What is expected: Could you restate all of the entries, word for word?

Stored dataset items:
———
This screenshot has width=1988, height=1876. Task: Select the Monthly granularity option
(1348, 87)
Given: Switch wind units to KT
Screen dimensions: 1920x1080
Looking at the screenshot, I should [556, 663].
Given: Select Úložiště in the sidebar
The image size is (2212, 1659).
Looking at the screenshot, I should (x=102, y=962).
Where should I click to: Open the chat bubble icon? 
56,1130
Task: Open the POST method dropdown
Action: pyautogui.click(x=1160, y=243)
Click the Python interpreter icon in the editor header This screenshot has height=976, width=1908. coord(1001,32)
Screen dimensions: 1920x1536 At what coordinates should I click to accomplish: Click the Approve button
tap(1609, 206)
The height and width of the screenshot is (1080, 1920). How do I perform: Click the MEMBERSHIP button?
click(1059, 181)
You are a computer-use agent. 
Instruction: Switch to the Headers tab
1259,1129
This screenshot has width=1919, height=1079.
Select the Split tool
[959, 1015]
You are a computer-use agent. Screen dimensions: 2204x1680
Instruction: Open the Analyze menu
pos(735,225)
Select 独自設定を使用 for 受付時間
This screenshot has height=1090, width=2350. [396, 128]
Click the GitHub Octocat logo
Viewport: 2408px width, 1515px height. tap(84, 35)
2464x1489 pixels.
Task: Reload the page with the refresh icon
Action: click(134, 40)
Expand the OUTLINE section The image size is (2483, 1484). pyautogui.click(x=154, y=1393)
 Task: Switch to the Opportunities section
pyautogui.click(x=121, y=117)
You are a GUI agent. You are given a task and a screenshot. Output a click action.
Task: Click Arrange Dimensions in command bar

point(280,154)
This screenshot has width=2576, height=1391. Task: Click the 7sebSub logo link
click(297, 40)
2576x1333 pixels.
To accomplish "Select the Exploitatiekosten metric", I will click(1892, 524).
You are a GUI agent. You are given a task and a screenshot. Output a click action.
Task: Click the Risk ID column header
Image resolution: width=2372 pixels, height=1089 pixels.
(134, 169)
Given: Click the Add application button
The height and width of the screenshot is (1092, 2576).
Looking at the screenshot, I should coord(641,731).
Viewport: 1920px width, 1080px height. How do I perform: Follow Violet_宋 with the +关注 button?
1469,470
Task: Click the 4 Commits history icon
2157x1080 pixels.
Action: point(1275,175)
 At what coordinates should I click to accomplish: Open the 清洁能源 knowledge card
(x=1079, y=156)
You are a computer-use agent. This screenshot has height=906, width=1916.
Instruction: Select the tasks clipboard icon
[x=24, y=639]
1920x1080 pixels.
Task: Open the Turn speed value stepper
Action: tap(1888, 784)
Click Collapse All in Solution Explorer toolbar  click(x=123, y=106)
———
Result of the exercise:
This screenshot has width=1988, height=1876. Task: Select the Monthly granularity option
(1348, 87)
Given: Switch wind units to KT
Screen dimensions: 1920x1080
Looking at the screenshot, I should [556, 663].
Given: Select Úložiště in the sidebar
The image size is (2212, 1659).
Looking at the screenshot, I should (x=102, y=962).
Where should I click to: Open the chat bubble icon? 
56,1130
Task: Open the POST method dropdown
Action: pyautogui.click(x=1160, y=243)
Click the Python interpreter icon in the editor header This screenshot has height=976, width=1908. coord(1001,32)
Screen dimensions: 1920x1536 At what coordinates should I click to accomplish: Click the Approve button
tap(1609, 206)
The height and width of the screenshot is (1080, 1920). How do I perform: Click the MEMBERSHIP button?
click(1059, 181)
You are a computer-use agent. 
Instruction: Switch to the Headers tab
1259,1129
This screenshot has width=1919, height=1079.
Select the Split tool
[959, 1015]
You are a computer-use agent. Screen dimensions: 2204x1680
Instruction: Open the Analyze menu
pos(735,225)
Select 独自設定を使用 for 受付時間
This screenshot has height=1090, width=2350. [396, 128]
Click the GitHub Octocat logo
Viewport: 2408px width, 1515px height. tap(84, 35)
2464x1489 pixels.
Task: Reload the page with the refresh icon
Action: click(134, 40)
Expand the OUTLINE section The image size is (2483, 1484). pyautogui.click(x=154, y=1393)
 Task: Switch to the Opportunities section
pyautogui.click(x=121, y=117)
You are a GUI agent. You are given a task and a screenshot. Output a click action.
Task: Click Arrange Dimensions in command bar

point(280,154)
This screenshot has width=2576, height=1391. Task: Click the 7sebSub logo link
click(297, 40)
2576x1333 pixels.
To accomplish "Select the Exploitatiekosten metric", I will click(1892, 524).
You are a GUI agent. You are given a task and a screenshot. Output a click action.
Task: Click the Risk ID column header
Image resolution: width=2372 pixels, height=1089 pixels.
(134, 169)
Given: Click the Add application button
The height and width of the screenshot is (1092, 2576).
Looking at the screenshot, I should coord(641,731).
Viewport: 1920px width, 1080px height. How do I perform: Follow Violet_宋 with the +关注 button?
1469,470
Task: Click the 4 Commits history icon
2157x1080 pixels.
Action: point(1275,175)
 At what coordinates should I click to accomplish: Open the 清洁能源 knowledge card
(x=1079, y=156)
You are a computer-use agent. This screenshot has height=906, width=1916.
Instruction: Select the tasks clipboard icon
[x=24, y=639]
1920x1080 pixels.
Task: Open the Turn speed value stepper
Action: tap(1888, 784)
Click Collapse All in Solution Explorer toolbar  click(x=123, y=106)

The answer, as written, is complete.